4. Die Entscheidung des Rechtsstreits hängt damit von der unter den Parteien umstrittenen Frage ab, ob die Modernisierungsankündigung etwa ein Jahr vor Beginn der geplanten Maßnahmen dazu führt, dass diese nicht ordnungsgemäß im Sinne von Art. 229 § 49 Abs. 1 S.2 EGBGB erfolgt ist. Der Senat bejaht diese Frage. Durch die verfrühte Ankündigung wird das außerordentliche Kündigungsrecht der Mieter aus § 555e Abs. 1 BGB ausgehöhlt. Unabhängig davon besteht der nach 555c S.1 S.1 BGB gebotene enge zeitliche Zusammenhang zwischen der Ankündigung und dem geplanten Baubeginn nicht
5. Nach der Rechtsprechung des Bundesgerichtshofs (vgl. BGH, Urteil vom 19. September 2007, VIII ZR 6/07 Rn. 15) dient die Mitteilungspflicht dem Schutz des Mieters vor der Durchführung von Modernisierungsmaßnahmen. Denn der Mieter soll sich durch eine Kündigung vor Beginn der Maßnahmen den Beeinträchtigungen durch deren Durchführung entziehen bzw. durch das Geltendmachen eines Härtefalles im Sinne von § 555d BGB deren Durchführung verhindern können.
a) Nach § 555d Abs. 3 S.1 BGB hat der Mieter dem Vermieter Umstände, die eine Härte im Hinblick auf die Duldung der Modernisierungsmaßnahme begründen, bis zum Ablauf des Monats, der auf den Zugang der Modernisierungsankündigung folgt, in Textform mitzuteilen. Nach Fristablauf können Umstände, die eine Härte im Hinblick auf die Duldung begründen, noch berücksichtigt werden, wenn der Mieter ohne Verschulden an der Einhaltung der Frist gehindert war und er dem Vermieter die Umstände sowie die Gründe der Verzögerung unverzüglich in Textform mitteilt (§ 555d Abs. 4 S.1 BGB). Daraus ergibt sich, dass die Mieterpflichten in Bezug auf das Geltendmachen eines Härtefalles im Hinblick auf die Duldung der Modernisierungsmaßnahme nicht zwingend erfordern, dass die Modernisierungsmaßnahme möglichst zeitnah vor ihrem Beginn mitgeteilt wird. Denn wenn sich für den Mieter erst nach Ablauf der Frist zur Geltendmachen eines Härtefalls Umstände ergeben, die er bei Ankündigung der Modernisierungsmaßnahme noch nicht absehen konnte, sieht das Gesetz die Möglichkeit vor, dass der Mieter den Härtefall nach dem Bekanntwerden der ihn begründenden Umstände unverzüglich mitteilen kann. Allerdings verschlechtert sich dadurch seine prozessuale Situation, weil er zusätzlich beweisen muss, dass er zu einer früheren Geltendmachung schuldlos nicht in der Lage war.
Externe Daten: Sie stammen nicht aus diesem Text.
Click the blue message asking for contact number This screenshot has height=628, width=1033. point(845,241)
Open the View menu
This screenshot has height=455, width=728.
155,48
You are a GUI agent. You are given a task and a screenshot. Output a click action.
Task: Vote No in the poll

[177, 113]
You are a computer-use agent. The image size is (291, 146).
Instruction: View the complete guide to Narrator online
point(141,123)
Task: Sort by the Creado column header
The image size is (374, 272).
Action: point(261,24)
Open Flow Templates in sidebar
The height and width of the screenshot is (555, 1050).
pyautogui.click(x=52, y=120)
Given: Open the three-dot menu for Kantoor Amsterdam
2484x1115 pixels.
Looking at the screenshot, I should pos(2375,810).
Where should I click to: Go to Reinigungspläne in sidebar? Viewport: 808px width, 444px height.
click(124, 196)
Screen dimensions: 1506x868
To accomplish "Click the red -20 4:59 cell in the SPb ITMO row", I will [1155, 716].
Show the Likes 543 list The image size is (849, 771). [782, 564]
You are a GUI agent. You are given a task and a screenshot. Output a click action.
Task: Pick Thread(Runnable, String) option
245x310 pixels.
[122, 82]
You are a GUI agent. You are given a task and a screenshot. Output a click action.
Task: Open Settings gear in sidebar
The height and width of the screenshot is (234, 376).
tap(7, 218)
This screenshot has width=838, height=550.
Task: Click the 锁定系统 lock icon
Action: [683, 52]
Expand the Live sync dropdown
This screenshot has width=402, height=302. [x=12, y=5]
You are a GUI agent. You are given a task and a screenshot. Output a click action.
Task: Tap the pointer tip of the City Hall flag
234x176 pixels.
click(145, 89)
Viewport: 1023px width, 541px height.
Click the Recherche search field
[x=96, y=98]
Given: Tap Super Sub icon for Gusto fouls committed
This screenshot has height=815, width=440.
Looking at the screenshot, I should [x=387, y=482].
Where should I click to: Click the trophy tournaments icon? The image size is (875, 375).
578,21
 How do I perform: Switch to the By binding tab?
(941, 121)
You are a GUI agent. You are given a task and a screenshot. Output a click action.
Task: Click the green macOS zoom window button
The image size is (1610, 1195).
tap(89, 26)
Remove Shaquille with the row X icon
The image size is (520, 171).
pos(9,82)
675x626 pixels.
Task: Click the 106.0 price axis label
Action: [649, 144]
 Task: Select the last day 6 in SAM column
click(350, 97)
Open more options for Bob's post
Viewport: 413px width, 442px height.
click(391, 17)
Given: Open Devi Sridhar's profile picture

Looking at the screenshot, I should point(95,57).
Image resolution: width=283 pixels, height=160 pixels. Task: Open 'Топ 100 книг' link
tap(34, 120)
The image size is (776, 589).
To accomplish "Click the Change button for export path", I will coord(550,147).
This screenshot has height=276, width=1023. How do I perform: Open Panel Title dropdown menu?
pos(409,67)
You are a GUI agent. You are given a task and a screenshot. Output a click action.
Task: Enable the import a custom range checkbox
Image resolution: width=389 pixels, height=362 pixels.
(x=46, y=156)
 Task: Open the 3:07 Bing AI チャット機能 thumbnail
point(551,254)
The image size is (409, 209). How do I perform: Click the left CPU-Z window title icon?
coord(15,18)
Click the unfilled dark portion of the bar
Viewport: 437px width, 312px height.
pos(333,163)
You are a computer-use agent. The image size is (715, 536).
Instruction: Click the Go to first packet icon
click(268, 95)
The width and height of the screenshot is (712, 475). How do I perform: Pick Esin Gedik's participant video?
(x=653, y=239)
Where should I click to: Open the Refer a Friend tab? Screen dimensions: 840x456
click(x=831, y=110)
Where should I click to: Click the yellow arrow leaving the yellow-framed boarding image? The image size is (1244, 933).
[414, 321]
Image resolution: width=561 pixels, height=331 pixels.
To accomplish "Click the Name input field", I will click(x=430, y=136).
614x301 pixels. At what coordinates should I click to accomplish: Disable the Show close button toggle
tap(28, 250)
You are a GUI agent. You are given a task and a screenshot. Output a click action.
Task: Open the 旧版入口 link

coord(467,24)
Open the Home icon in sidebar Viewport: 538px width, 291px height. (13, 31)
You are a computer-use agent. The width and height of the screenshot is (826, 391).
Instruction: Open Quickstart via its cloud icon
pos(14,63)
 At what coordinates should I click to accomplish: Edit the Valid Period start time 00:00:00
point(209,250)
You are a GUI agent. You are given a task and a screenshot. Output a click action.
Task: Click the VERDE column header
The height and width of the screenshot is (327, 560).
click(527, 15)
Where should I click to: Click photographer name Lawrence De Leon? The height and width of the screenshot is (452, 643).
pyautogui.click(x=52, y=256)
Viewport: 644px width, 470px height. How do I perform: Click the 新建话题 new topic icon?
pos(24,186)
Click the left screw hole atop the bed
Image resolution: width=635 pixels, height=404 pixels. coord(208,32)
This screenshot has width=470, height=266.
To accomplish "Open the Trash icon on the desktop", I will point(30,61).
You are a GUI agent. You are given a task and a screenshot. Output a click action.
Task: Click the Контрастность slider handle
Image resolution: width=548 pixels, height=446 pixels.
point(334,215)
b) Nach § 555e Abs. 1 S.1 BGB kann der Mieter das Mietverhältnis außerordentlich zum Ablauf des übernächsten Monats nach Zugang der Modernisierungsankündigung kündigen. Der Gesetzgeber hat dem Mieter damit neben seinem ordentlichen Kündigungsrecht gemäß § 573c Abs. 1 BGB mit einer ähnlichen zeitlichen Struktur ein außerordentliches Kündigungsrecht eingeräumt. Soweit die Musterbeklagte die Auffassung vertritt, es bedürfe eines Sonderkündigungsrechts bei einer Ankündigung deutlich vor Beginn der Mindestfrist nicht, weil der Mieter „schlicht “ ordentlich kündigen könne, teilt der Senat diese Auffassung nicht. Denn die Musterbeklagte lässt außer Acht, dass nach wie vor die Möglichkeit der zeitlichen Befristung von Mietverhältnissen besteht. Ein zeitlich befristetes Mietverhältnis kann unter Ausschluss des Rechts des Mieters zur ordentlichen Kündigung durch Individualvereinbarung begründet werden (vgl. statt aller Palandt/Weidenkaff, 78. Auflage 2019, Rn. 3 zu § 573c BGB m.w.N.). Bezeichnend ist, dass die Musterbeklagte nach dem Wortlaut ihrer Ankündigung von Modernisierungsmaßnahmen vom 27. Dezember 2018 selbst die Notwendigkeit gesehen hat, zugunsten der Mieter die – wie sie es formuliert hat – gesetzliche Kündigungsfrist zu verlängern (vgl. etwa Anlage K 7, S.22/23). Im vorliegenden Fall kommt es allerdings nicht auf die Frage an, ob das Kündigungsrecht im Sinne von § 555e BGB durch eine längerfristige Ankündigungsmöglichkeit tatsächlich „sinnentleert “ würde (s.a. Schmidt-Futterer/Eisenschmid, Mietrecht, 14. Aufl. 2019, Rn.37 zu § 555c BGB), sondern darauf, ob die hier streitigen Ankündigungen als ordnungsgemäß im Sinne von Art. 229 § 49 Abs. 1 S.2 EGBGB gelten können, so dass sich die Mieterhöhung durch die Beklagte nach altem Recht richten kann.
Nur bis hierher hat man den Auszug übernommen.